The Gem & Jewellery Skill Council of India (GJSCI) has chosen to focus part of its activity at the ongoing India International Jewellery Show (IIJS) on promotion of some traditional jewellery making crafts from across the country that are in danger of dying out. A section of its booth at the show, demarcated as the Crafts Pavilion, projects three such localised skills, Bidri, Thewa and Gajra, which are still practiced by a few families that have handed down this knowledge over many generations.
All three crafts are on view at the stall with teams of artisans who discuss the intricacies of the art and the manufacturing processes. While Bidri and Thewa are better known, knowledge of the fascinating ornaments that are part of the Gajra tradition in Bhuj in Gujarat were relatively speaking more confined within the region.
The artisans from Bhuj, who are displaying their creations at the stall say that the jewellery, which is large and chunky, is completely handmade from a single wire, with multiple turns, twists and bends. It was popular among the nomadic tribes in Bhuj and surrounding areas, but today there are only a few families who still possess this knowledge and create Gajra jewellery.
The Gajra artisans explain that the jewellery was usually gifted as wedding ornaments and adorned different parts of the body, which they have subsequently realised coincide with different acupressure points! “Nowadays, no one wears such heavy jewellery regularly, so we have begun trying to make smaller pieces which are fashion accessories also,” they add.

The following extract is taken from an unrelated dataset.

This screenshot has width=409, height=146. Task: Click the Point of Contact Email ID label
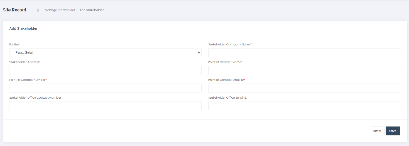[226, 80]
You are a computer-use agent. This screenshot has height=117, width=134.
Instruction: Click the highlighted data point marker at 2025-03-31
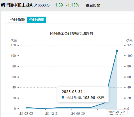(117, 51)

Sanjay Kothari, Chairman, GJSCI, said that the organisation is trying to help resurrect these skills and draw up plans so that each art gains wider recognition, and brings commercial returns as well.
Last year, a Skill Cum Common Facility Centre was opened in Cuttack to help the artisans with production and marketing of the jewellery for national and international markets. It will impart skills with the aim of making them self-sustainable.
The GJSCI also conducted the Anant jewellery design competition, where students from across the country were invited to present sketches of designs based on three such traditional manufacturing crafts: Hupari Payal from Kolhapur, Maharashtra; Tarakasi from Cuttack, Odisha; Thewa from Pratapgarh, Rajasthan; and Gajra from Bhuj, Gujarat. The response was overwhelming.
It has already created Qualification Packs (QP) for ‘Payal Maker’ (Hupari) and ‘Tarakasi Jeweller’ (Cuttack), and offered RPL certification for the same.
Kothari said that the Skill Council is now looking at taking this to the next level, “We are exploring the possibility of inviting the most experienced practitioners of these crafts to conduct demonstrations and courses in jewellery training institutes across the country.”
However, his vision is far wider, “With some sustained support the jewellery manufactured through these traditional processes can also add to India’s export basket over the next few years,” he says, adding, “Perhaps we may try to organise a Crafts Pavilion at the Vicenza show next year to give these unique ornaments some international exposure.”
Pic caption: An artisan from Bhuj explaining the art of Gajra at IIJS seen with (from l) Pankaj Parekh, former Vice-Chairman GJEPC, Shishir Nevatia, a leading jeweller who is associated with GJSCI and Sanjay Kothari, Chairman GJSCI.